健康情報108 配偶者の心血管疾患により個人のうつ病リスクが増加

日本におけるうつ病の発症者数は増加傾向にあり、うつ病患者の数は100万人以上に上ると報告されています。うつ病は健康や幸福度、労働の生産性に大きな影響を与えていることから、その規定因子を明らかにすることは喫緊の課題です。

過去の研究では、個人レベルでは心血管疾患とうつ病に、さまざまなつながりがあることは多く報告されています。その一方で、配偶者の心血管疾患はパートナーのメンタルヘルスに与える影響に関するエビデンスは限られています。

ボストン大学公衆衛生大学院、京都大学大学院医学系研究科、カリフォルニア大学ロサンゼルス校の研究グループは、全国健康保険協会(協会けんぽ)の生活習慣病予防健診、医療レセプトのデータ(約28万人)を用いて、配偶者の心血管疾患によって本人のうつ病リスクが上昇することを明らかにしました。

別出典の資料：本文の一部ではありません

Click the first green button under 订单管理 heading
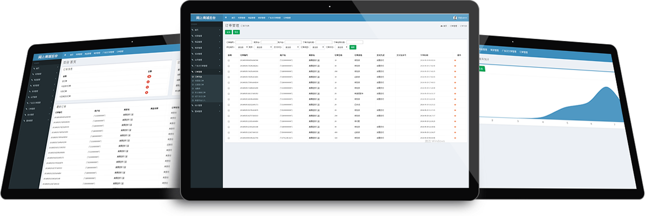 click(228, 32)
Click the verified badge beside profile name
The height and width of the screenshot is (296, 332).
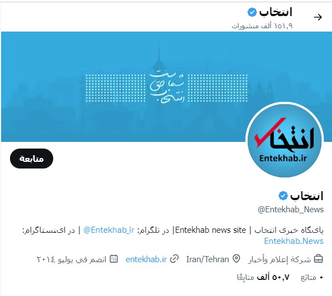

研究では、全国健康保険協会に加入する世帯主(被保険者)とその被扶養者を対象として、被扶養者の心血管疾患発症(脳卒中、心不全、心筋梗塞)の有無における世帯主のうつ病リスクの変化を比較しました。

日本における最大の保険者である全国健康保険協会のデータを用いて、27万7142組の20歳以上の夫婦のペア(平均年齢58.15歳)が作成されました。

2016年度から2021年度における最大6年間の追跡の結果、配偶者(被扶養者)が心血管疾患を発症した夫婦では、配偶者が心血管疾患を発症していない場合と比較して、世帯主がうつ病リスクを発症するリスクが13%高いことがわかりました。

この関連は性別や年齢などの属性に違いは認められず、配偶者の発症した心血管疾患が入院を要するような重症なケースでは、より強い関連が認められました。